[Begin Entries shown]
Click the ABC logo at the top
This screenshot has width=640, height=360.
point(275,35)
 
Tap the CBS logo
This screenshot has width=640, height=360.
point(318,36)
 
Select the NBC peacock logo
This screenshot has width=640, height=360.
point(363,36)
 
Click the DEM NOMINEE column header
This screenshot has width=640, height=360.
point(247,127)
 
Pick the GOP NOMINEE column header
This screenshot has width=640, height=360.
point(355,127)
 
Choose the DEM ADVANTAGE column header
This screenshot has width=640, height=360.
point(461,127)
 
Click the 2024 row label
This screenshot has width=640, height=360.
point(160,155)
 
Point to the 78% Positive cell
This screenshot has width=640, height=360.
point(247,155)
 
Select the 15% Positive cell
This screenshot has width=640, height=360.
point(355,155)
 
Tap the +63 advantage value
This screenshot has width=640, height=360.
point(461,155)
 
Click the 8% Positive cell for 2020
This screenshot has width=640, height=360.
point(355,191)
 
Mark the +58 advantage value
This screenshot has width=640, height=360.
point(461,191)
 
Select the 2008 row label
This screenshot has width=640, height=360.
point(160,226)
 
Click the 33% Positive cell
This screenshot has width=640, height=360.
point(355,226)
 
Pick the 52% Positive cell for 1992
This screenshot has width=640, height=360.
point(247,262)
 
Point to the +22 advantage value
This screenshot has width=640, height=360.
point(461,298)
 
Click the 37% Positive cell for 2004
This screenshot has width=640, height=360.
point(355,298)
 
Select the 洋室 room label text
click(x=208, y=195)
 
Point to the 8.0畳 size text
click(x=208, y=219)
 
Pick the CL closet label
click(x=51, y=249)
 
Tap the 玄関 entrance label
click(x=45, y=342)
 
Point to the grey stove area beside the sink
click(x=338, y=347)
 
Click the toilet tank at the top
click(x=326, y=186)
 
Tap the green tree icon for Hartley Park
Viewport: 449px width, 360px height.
[End Entries shown]
Requirement:
Copy every line of the items above, starting at the line holding "Pick the GOP NOMINEE column header" and continuing through the last line of the items, both ends included, with each line unchanged.

Answer to the exercise:
Pick the GOP NOMINEE column header
This screenshot has width=640, height=360.
point(355,127)
 
Choose the DEM ADVANTAGE column header
This screenshot has width=640, height=360.
point(461,127)
 
Click the 2024 row label
This screenshot has width=640, height=360.
point(160,155)
 
Point to the 78% Positive cell
This screenshot has width=640, height=360.
point(247,155)
 
Select the 15% Positive cell
This screenshot has width=640, height=360.
point(355,155)
 
Tap the +63 advantage value
This screenshot has width=640, height=360.
point(461,155)
 
Click the 8% Positive cell for 2020
This screenshot has width=640, height=360.
point(355,191)
 
Mark the +58 advantage value
This screenshot has width=640, height=360.
point(461,191)
 
Select the 2008 row label
This screenshot has width=640, height=360.
point(160,226)
 
Click the 33% Positive cell
This screenshot has width=640, height=360.
point(355,226)
 
Pick the 52% Positive cell for 1992
This screenshot has width=640, height=360.
point(247,262)
 
Point to the +22 advantage value
This screenshot has width=640, height=360.
point(461,298)
 
Click the 37% Positive cell for 2004
This screenshot has width=640, height=360.
point(355,298)
 
Select the 洋室 room label text
click(x=208, y=195)
 
Point to the 8.0畳 size text
click(x=208, y=219)
 
Pick the CL closet label
click(x=51, y=249)
 
Tap the 玄関 entrance label
click(x=45, y=342)
 
Point to the grey stove area beside the sink
click(x=338, y=347)
 
Click the toilet tank at the top
click(x=326, y=186)
 
Tap the green tree icon for Hartley Park
Viewport: 449px width, 360px height.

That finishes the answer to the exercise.